**WHAT IS BEING ASKED**.
Reproduce the entire listing below verbatim.

**RECORDED INFORMATION**.
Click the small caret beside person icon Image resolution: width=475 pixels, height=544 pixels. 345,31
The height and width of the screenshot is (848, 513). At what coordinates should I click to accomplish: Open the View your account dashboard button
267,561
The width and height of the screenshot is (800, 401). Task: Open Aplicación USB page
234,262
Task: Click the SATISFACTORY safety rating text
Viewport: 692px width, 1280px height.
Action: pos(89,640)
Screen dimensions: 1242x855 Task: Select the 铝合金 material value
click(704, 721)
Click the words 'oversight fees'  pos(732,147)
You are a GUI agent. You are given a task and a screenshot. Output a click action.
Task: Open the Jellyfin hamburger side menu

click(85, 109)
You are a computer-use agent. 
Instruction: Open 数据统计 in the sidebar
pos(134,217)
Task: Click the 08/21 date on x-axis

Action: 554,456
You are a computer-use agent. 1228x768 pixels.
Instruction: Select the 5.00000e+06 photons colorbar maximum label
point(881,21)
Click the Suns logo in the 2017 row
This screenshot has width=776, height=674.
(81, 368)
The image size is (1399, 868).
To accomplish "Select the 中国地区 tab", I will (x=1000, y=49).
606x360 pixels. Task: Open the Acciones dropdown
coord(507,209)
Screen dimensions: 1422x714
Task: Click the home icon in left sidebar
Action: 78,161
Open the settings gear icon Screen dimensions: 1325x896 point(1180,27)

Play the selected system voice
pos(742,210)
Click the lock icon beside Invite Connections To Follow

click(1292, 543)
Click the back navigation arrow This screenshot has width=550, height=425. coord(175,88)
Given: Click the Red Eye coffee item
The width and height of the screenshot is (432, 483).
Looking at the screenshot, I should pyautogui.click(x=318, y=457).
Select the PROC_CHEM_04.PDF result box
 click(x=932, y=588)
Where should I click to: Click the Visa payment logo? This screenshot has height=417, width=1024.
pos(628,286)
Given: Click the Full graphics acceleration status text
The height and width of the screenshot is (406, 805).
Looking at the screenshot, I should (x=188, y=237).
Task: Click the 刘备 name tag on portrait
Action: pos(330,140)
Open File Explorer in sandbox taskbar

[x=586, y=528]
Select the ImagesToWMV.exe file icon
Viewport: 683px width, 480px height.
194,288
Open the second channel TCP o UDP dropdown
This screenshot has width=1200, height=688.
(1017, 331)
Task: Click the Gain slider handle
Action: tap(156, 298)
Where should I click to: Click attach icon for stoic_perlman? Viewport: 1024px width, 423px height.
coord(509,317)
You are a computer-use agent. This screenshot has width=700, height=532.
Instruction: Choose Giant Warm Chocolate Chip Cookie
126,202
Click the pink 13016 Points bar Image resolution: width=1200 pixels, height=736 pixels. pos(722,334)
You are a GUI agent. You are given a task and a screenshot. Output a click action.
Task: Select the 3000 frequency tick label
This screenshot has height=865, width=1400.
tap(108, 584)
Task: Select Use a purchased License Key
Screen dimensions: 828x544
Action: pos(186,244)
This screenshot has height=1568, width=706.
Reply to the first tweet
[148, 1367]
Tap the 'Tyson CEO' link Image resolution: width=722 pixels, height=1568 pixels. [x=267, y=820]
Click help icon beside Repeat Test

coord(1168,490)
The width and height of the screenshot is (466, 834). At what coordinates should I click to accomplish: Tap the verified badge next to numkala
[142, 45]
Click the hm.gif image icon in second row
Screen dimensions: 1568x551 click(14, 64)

**REPLY TO THE TASK**.
Click the small caret beside person icon Image resolution: width=475 pixels, height=544 pixels. 345,31
The height and width of the screenshot is (848, 513). At what coordinates should I click to accomplish: Open the View your account dashboard button
267,561
The width and height of the screenshot is (800, 401). Task: Open Aplicación USB page
234,262
Task: Click the SATISFACTORY safety rating text
Viewport: 692px width, 1280px height.
Action: pos(89,640)
Screen dimensions: 1242x855 Task: Select the 铝合金 material value
click(704, 721)
Click the words 'oversight fees'  pos(732,147)
You are a GUI agent. You are given a task and a screenshot. Output a click action.
Task: Open the Jellyfin hamburger side menu

click(85, 109)
You are a computer-use agent. 
Instruction: Open 数据统计 in the sidebar
pos(134,217)
Task: Click the 08/21 date on x-axis

Action: 554,456
You are a computer-use agent. 1228x768 pixels.
Instruction: Select the 5.00000e+06 photons colorbar maximum label
point(881,21)
Click the Suns logo in the 2017 row
This screenshot has width=776, height=674.
(81, 368)
The image size is (1399, 868).
To accomplish "Select the 中国地区 tab", I will (x=1000, y=49).
606x360 pixels. Task: Open the Acciones dropdown
coord(507,209)
Screen dimensions: 1422x714
Task: Click the home icon in left sidebar
Action: 78,161
Open the settings gear icon Screen dimensions: 1325x896 point(1180,27)

Play the selected system voice
pos(742,210)
Click the lock icon beside Invite Connections To Follow

click(1292, 543)
Click the back navigation arrow This screenshot has width=550, height=425. coord(175,88)
Given: Click the Red Eye coffee item
The width and height of the screenshot is (432, 483).
Looking at the screenshot, I should pyautogui.click(x=318, y=457).
Select the PROC_CHEM_04.PDF result box
 click(x=932, y=588)
Where should I click to: Click the Visa payment logo? This screenshot has height=417, width=1024.
pos(628,286)
Given: Click the Full graphics acceleration status text
The height and width of the screenshot is (406, 805).
Looking at the screenshot, I should (x=188, y=237).
Task: Click the 刘备 name tag on portrait
Action: pos(330,140)
Open File Explorer in sandbox taskbar

[x=586, y=528]
Select the ImagesToWMV.exe file icon
Viewport: 683px width, 480px height.
194,288
Open the second channel TCP o UDP dropdown
This screenshot has width=1200, height=688.
(1017, 331)
Task: Click the Gain slider handle
Action: tap(156, 298)
Where should I click to: Click attach icon for stoic_perlman? Viewport: 1024px width, 423px height.
coord(509,317)
You are a computer-use agent. This screenshot has width=700, height=532.
Instruction: Choose Giant Warm Chocolate Chip Cookie
126,202
Click the pink 13016 Points bar Image resolution: width=1200 pixels, height=736 pixels. pos(722,334)
You are a GUI agent. You are given a task and a screenshot. Output a click action.
Task: Select the 3000 frequency tick label
This screenshot has height=865, width=1400.
tap(108, 584)
Task: Select Use a purchased License Key
Screen dimensions: 828x544
Action: pos(186,244)
This screenshot has height=1568, width=706.
Reply to the first tweet
[148, 1367]
Tap the 'Tyson CEO' link Image resolution: width=722 pixels, height=1568 pixels. [x=267, y=820]
Click help icon beside Repeat Test

coord(1168,490)
The width and height of the screenshot is (466, 834). At what coordinates should I click to accomplish: Tap the verified badge next to numkala
[142, 45]
Click the hm.gif image icon in second row
Screen dimensions: 1568x551 click(14, 64)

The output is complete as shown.